We had more fun than we care to admit chronicling all the wacky modifications made to the Nintendo Wii motion controller back in the day, but who would have thought the WiiMote would become a power tool? !
Turn the gyroscopic screwdriver clockwise to tighten screws and counter-clockwise to loosen them, elegantly capturing the intuitiveness of using a regular screwdriver. Having used many trigger-activated cordless screwdrivers, the degree of granular speed control provided by the DeWalt Gyroscopic Screwdriver is simply beyond comprehension.
Unsurprisingly, this power tool has its own fan in the RC hobby space, where proud owners swear by its amazing ability to drive screws into plastic, a feat that is otherwise too delicate and precise to achieve at home. using conventional electric screwdrivers. The nearly infinite speed control of the gyroscope-enhanced power tool allows it to completely supplant the traditional screwdriver.
DeWalt’s patent puts others off
Since DeWalt was granted a patent for its gyroscopic speed control implementation in 2020, no consumer tool maker has bothered to put in the engineering effort necessary to incorporate an all-in-one speed control solution. as intuitive while bypassing patent restrictions. Unsurprisingly, Chinese niche electronics brand MiniWare is the only other manufacturer to offer something similar under different model names.

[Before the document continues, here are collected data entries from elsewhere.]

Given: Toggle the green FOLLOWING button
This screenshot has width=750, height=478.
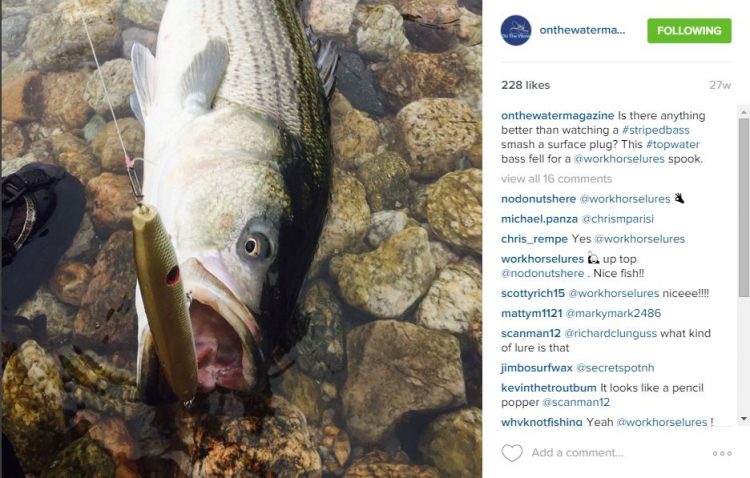Looking at the screenshot, I should tap(689, 31).
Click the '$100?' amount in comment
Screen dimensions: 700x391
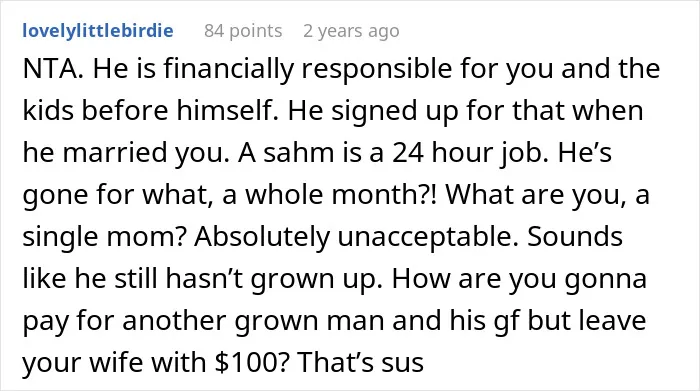coord(251,362)
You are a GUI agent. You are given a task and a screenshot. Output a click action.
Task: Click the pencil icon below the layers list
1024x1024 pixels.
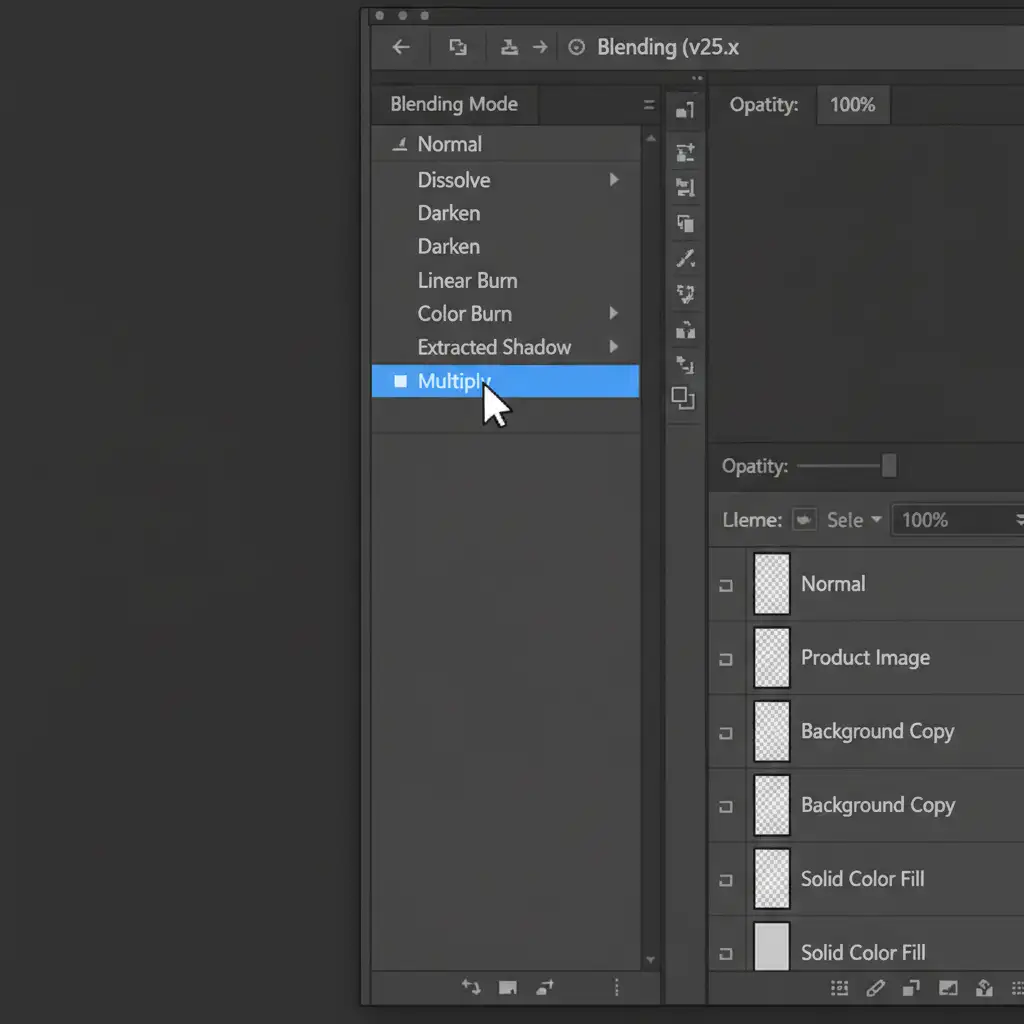(x=875, y=988)
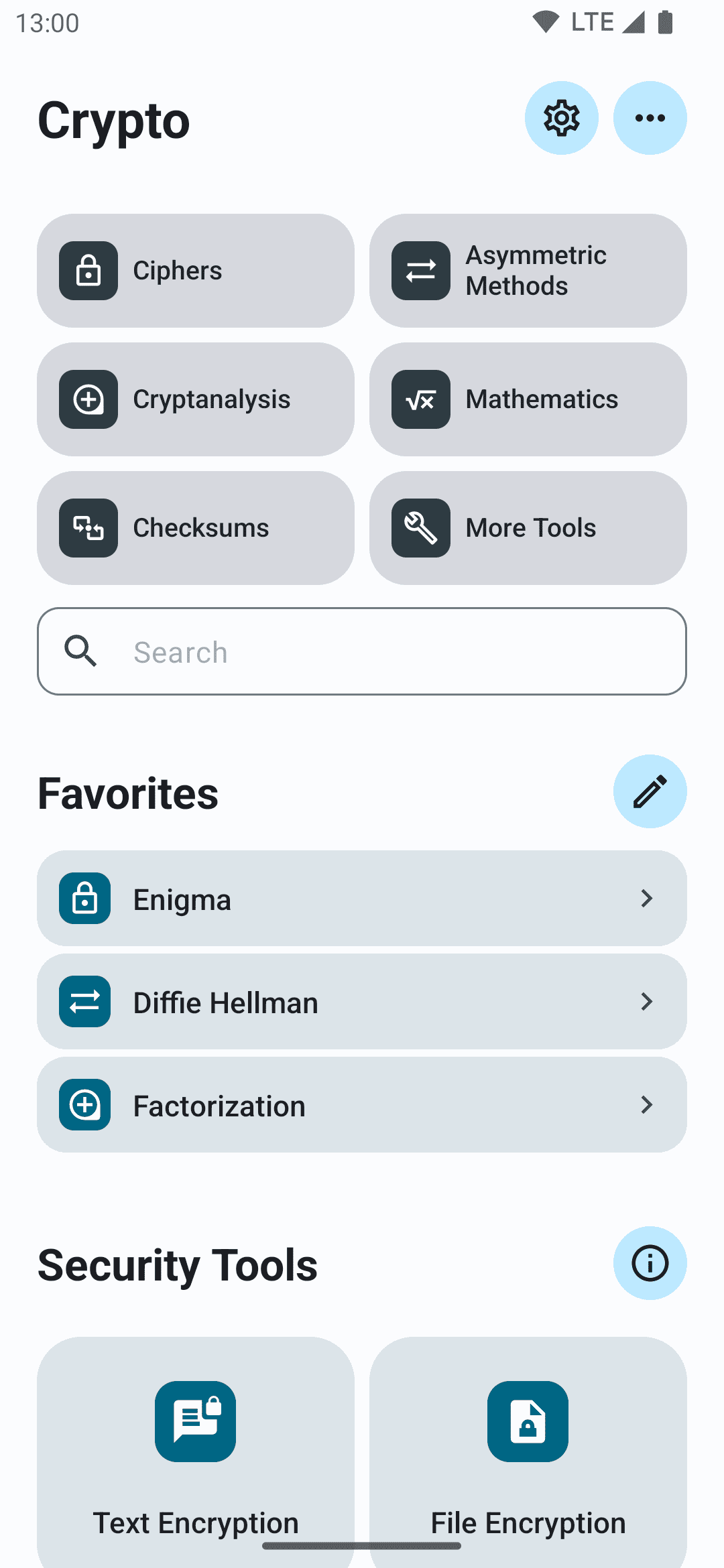
Task: Tap the Diffie Hellman swap-arrows icon
Action: (85, 1001)
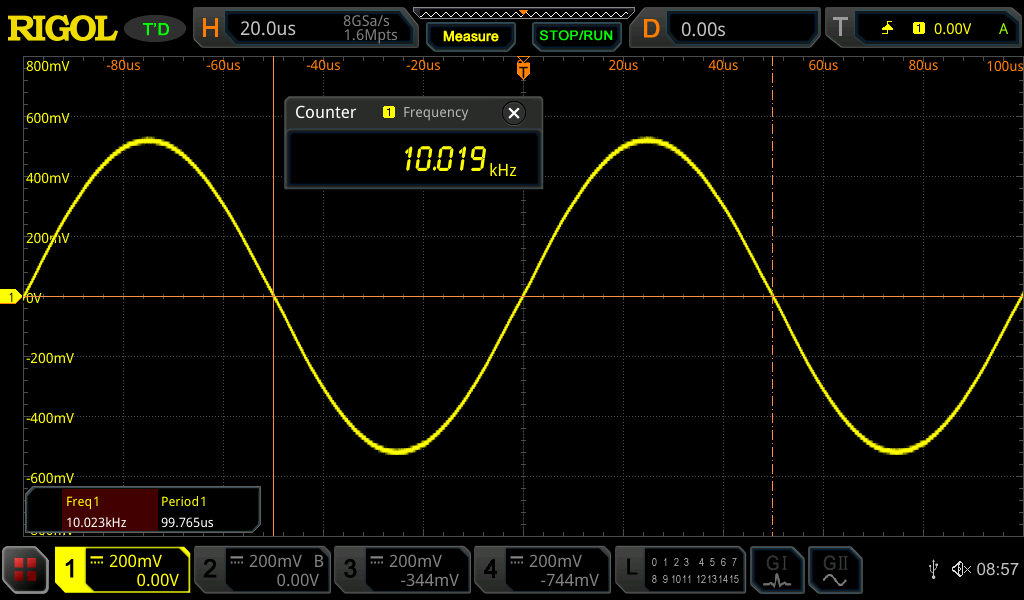The height and width of the screenshot is (600, 1024).
Task: Close the Counter frequency window
Action: 514,113
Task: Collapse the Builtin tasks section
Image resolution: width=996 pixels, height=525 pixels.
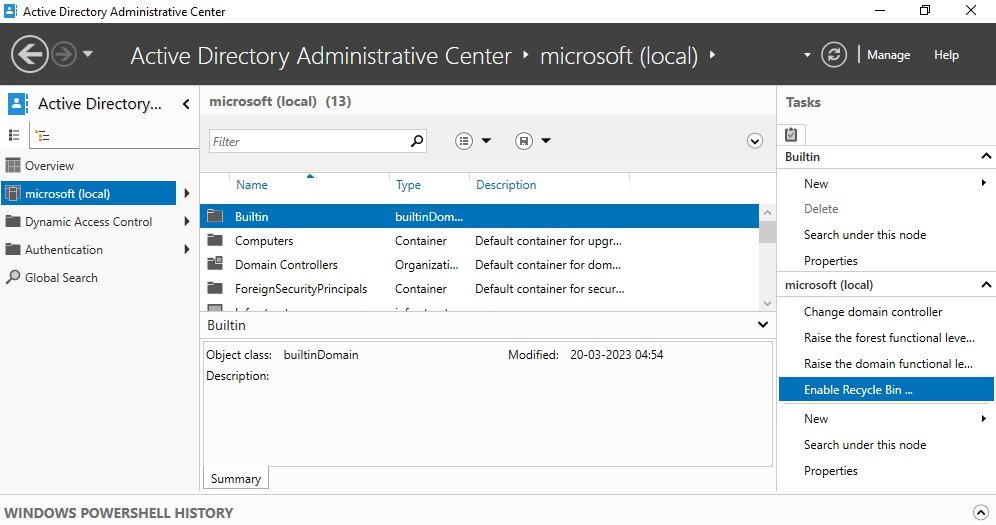Action: click(986, 156)
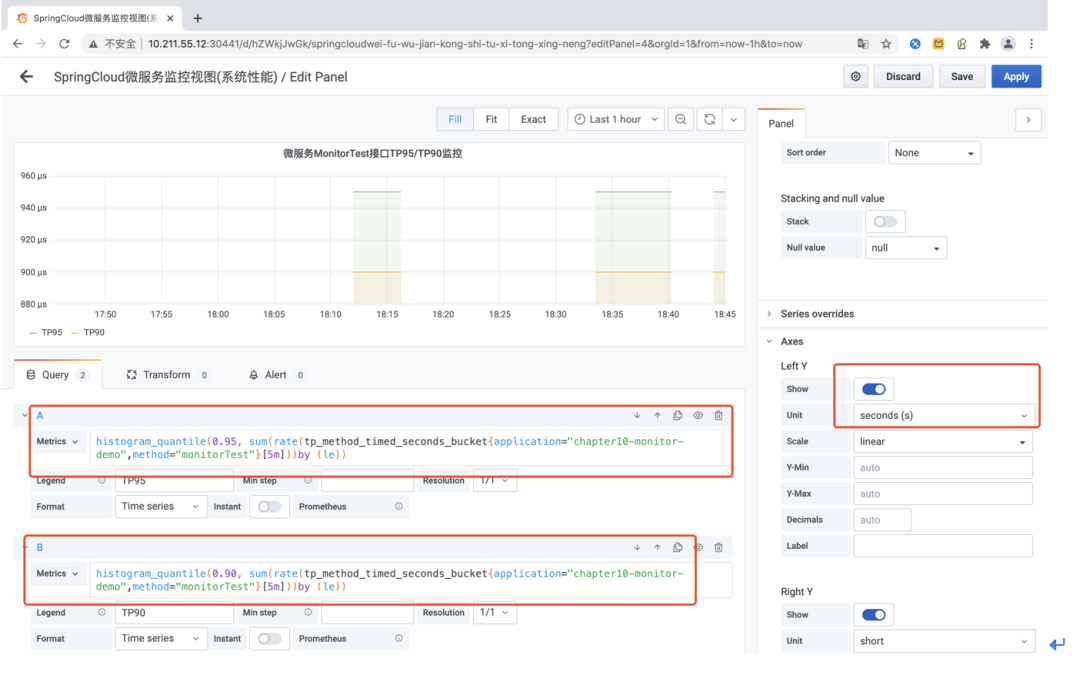Switch to the Transform tab

(x=166, y=375)
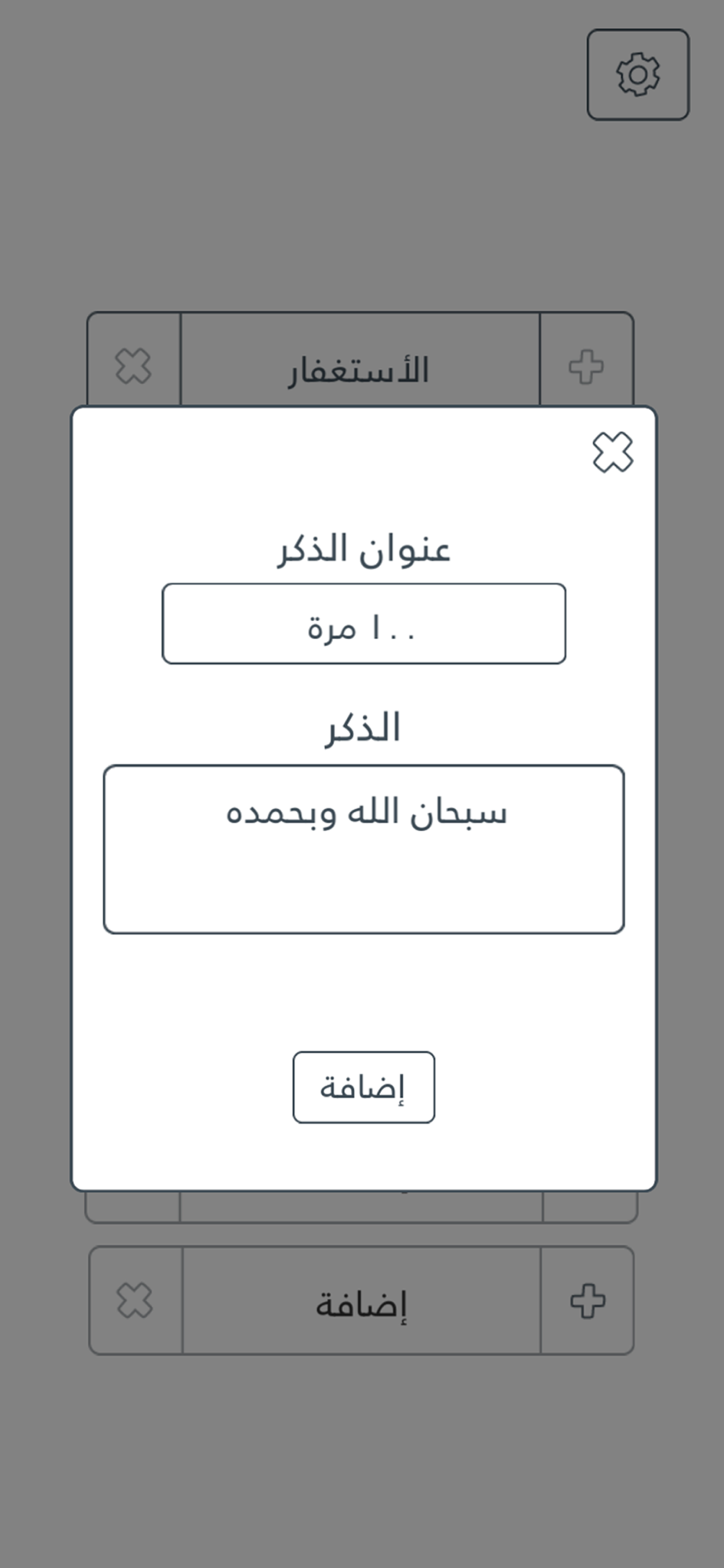Select the الأستغفار card title
Screen dimensions: 724x1568
(x=359, y=370)

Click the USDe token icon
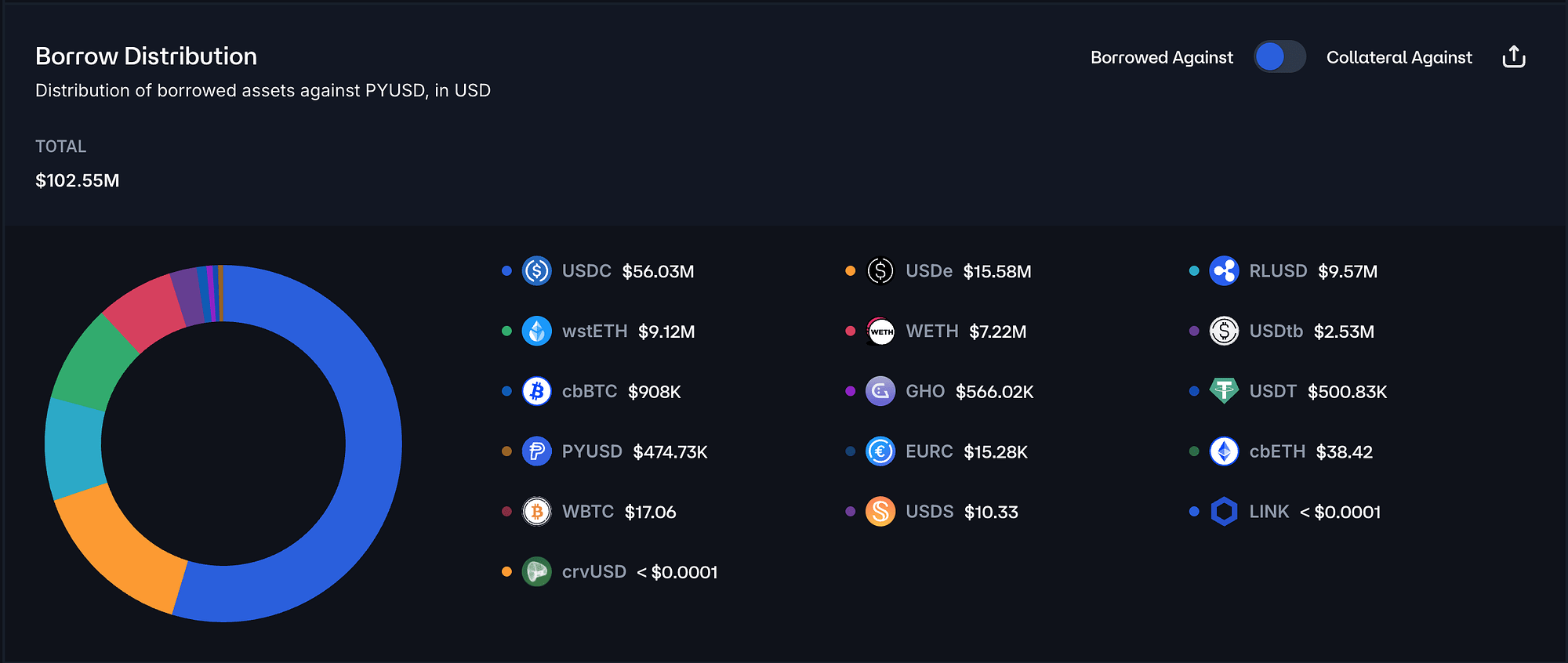pos(880,271)
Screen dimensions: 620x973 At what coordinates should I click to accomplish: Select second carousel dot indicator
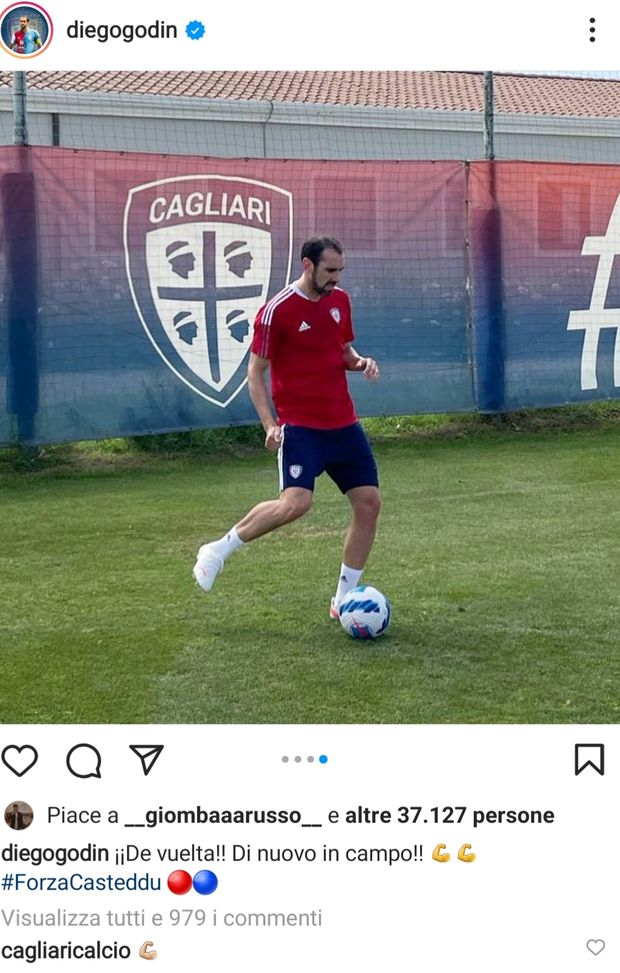click(298, 760)
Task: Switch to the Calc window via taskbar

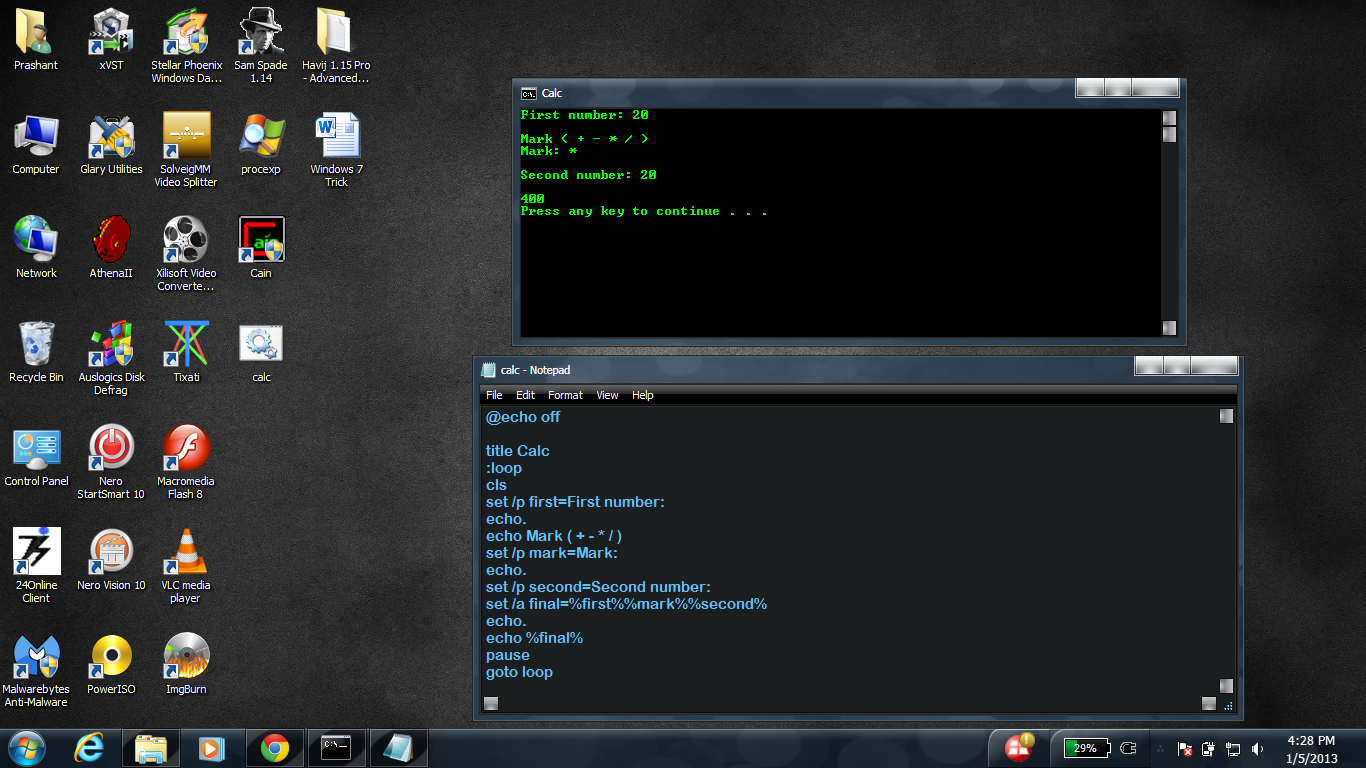Action: point(334,747)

Unfortunately, none of these potentially IP-infringing alternatives have precise speed control or adequate torque. Poor quality and reliability make it even more difficult to recommend these Chinese knockoffs. You can find many alternatives in the 4-8V range of competing tool brands, such as Milwaukee, Bosch and Makita, but none of them can match the control and precision of the DeWalt Gyroscopic Screwdriver.
Why Recommending Anything Else Is Difficult
Brands that make reliable tools also tend to adhere to patent laws, making it impossible to recommend a comparable cordless screwdriver for 3D printing and RC hobby keying needs. If you are allergic to DeWalt tools for any reason, this leaves you with a binary choice between:
- Gyroscopically enhanced Chinese screwdrivers of dubious quality, and…
- Quality tools from quality toolmakers lacking the intuitive gyroscopic speed control.
Either way, it seems you can’t eat your proverbial cake and have it too, when it comes to the crazy world of power tools.